### [Text block]
== == ==

# nerite snails



## Min (Jan 18, 2010)

So I've been thinking of getting some snails for my tanks. Before I get any I have a few ????

#1 do they crawl out of water or do they stay below the water level ? The reason I'm asking is because my one tank is divided. I'm wondering if it would crawl over my divider.

#2 would 2 in a 6 gal divided tank be too much?


----------



## kelly528 (Aug 31, 2009)

They will crawl out of the water when parameters change, but usually they only go just above the surface then slowly ease themselves back in over the course of a day. This is common when you first acclimate them. Also, if your pH crashes, etc they will crawl above the waterline so if you ever open your tank lid to see the nerites hanging out up there, check your water ASAP! My nerites have tipped me off a few times to water quality disasters I wouldn't have noticed other wise.

But once they are settled they won't crawl out.

And yes I think 2 in a 6g divided would be okay. Fully stocked but okay.


----------



## Min (Jan 18, 2010)

kelly528 said:


> They will crawl out of the water when parameters change, but usually they only go just above the surface then slowly ease themselves back in over the course of a day. This is common when you first acclimate them. Also, if your pH crashes, etc they will crawl above the waterline so if you ever open your tank lid to see the nerites hanging out up there, check your water ASAP! My nerites have tipped me off a few times to water quality disasters I wouldn't have noticed other wise.
> 
> But once they are settled they won't crawl out.
> 
> And yes I think 2 in a 6g divided would be okay. Fully stocked but okay.


Do they need air from an air stone? I currently am not using any & that would be something to consider.


----------



## Gralius (Aug 5, 2009)

They don't need air pump if water quality is OK and rich with oxygen.


----------



## Min (Jan 18, 2010)

So I ended up getting 5 of these.

http://www.freshmarine.com/bumble-bee-snail.html


----------



## Min (Jan 18, 2010)

Errr think I will be calling to cancel my order. I had thought I saw on a site somewhere that they could live in freshwater. The more I look it seems they r saltwater snails


----------



## Hadouken441 (Jan 27, 2010)

They can live in fresh water. They BREED is brackish water


----------



## Min (Jan 18, 2010)

Hadouken441 said:


> They can live in fresh water. They BREED is brackish water


Oh yay! I was comparing the nerite & bumble bee snail & they seemed to be very similar. I thought these would be perfect because they r cute but also they only get about 1/2 inch in size. I was also thinking since they are omnivores that they would help clean up the wasted fish food.


----------



## kelly528 (Aug 31, 2009)

Hadouken441 said:


> They can live in fresh water. They BREED is brackish water


 
Hadouken, are you talking nerite snails, bumblebee snails or both?


----------



## Min (Jan 18, 2010)

So I cancelled the bumble bee snails. Apparently they r strickly saltwater . I ended up getting nerites. I had a thought a bit ago. I don't know what kind of water they are in right now. I don't want to kill my bettas by dumping saltwater in their tanks. Any suggestions?
_Posted via Mobile Device_


----------



## Nachoqtpie (Apr 9, 2010)

Pick them up and put them in the tank. They're not going to bite you.


----------

== == ==

### [Stated goal A]
In the nerite snail thread, why does kelly528 advise checking the water right away if the nerites are found above the waterline? Answer in one to three sentences.

== == ==

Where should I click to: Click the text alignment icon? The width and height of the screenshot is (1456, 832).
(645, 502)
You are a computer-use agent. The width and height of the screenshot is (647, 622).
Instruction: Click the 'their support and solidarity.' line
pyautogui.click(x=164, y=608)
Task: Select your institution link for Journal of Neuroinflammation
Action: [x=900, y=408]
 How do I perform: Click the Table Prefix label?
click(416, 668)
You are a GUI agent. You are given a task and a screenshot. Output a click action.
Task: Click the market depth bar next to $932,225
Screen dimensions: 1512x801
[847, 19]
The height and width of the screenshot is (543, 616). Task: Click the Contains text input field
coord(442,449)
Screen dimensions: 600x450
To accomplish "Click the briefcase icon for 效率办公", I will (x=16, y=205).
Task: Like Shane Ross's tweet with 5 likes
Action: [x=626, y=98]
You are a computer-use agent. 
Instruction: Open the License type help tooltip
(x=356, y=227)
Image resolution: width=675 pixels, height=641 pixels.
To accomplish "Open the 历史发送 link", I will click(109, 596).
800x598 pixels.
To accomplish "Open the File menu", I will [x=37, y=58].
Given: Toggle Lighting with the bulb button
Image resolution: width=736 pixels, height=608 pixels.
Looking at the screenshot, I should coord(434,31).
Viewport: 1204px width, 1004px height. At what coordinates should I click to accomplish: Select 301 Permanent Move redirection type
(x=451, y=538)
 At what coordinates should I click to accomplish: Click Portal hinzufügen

== == ==

### [Stated goal B]
Return the records exactly as they are, starting with their first line and going on through the line that contains "(x=451, y=538)".

### [Solution A]
Nerites crawl above the waterline when water parameters change, for example when the pH crashes. kelly528's nerites have warned of water quality disasters several times that would otherwise have gone unnoticed.

### [Solution B]
Where should I click to: Click the text alignment icon? The width and height of the screenshot is (1456, 832).
(645, 502)
You are a computer-use agent. The width and height of the screenshot is (647, 622).
Instruction: Click the 'their support and solidarity.' line
pyautogui.click(x=164, y=608)
Task: Select your institution link for Journal of Neuroinflammation
Action: [x=900, y=408]
 How do I perform: Click the Table Prefix label?
click(416, 668)
You are a GUI agent. You are given a task and a screenshot. Output a click action.
Task: Click the market depth bar next to $932,225
Screen dimensions: 1512x801
[847, 19]
The height and width of the screenshot is (543, 616). Task: Click the Contains text input field
coord(442,449)
Screen dimensions: 600x450
To accomplish "Click the briefcase icon for 效率办公", I will (x=16, y=205).
Task: Like Shane Ross's tweet with 5 likes
Action: [x=626, y=98]
You are a computer-use agent. 
Instruction: Open the License type help tooltip
(x=356, y=227)
Image resolution: width=675 pixels, height=641 pixels.
To accomplish "Open the 历史发送 link", I will click(109, 596).
800x598 pixels.
To accomplish "Open the File menu", I will [x=37, y=58].
Given: Toggle Lighting with the bulb button
Image resolution: width=736 pixels, height=608 pixels.
Looking at the screenshot, I should coord(434,31).
Viewport: 1204px width, 1004px height. At what coordinates should I click to accomplish: Select 301 Permanent Move redirection type
(x=451, y=538)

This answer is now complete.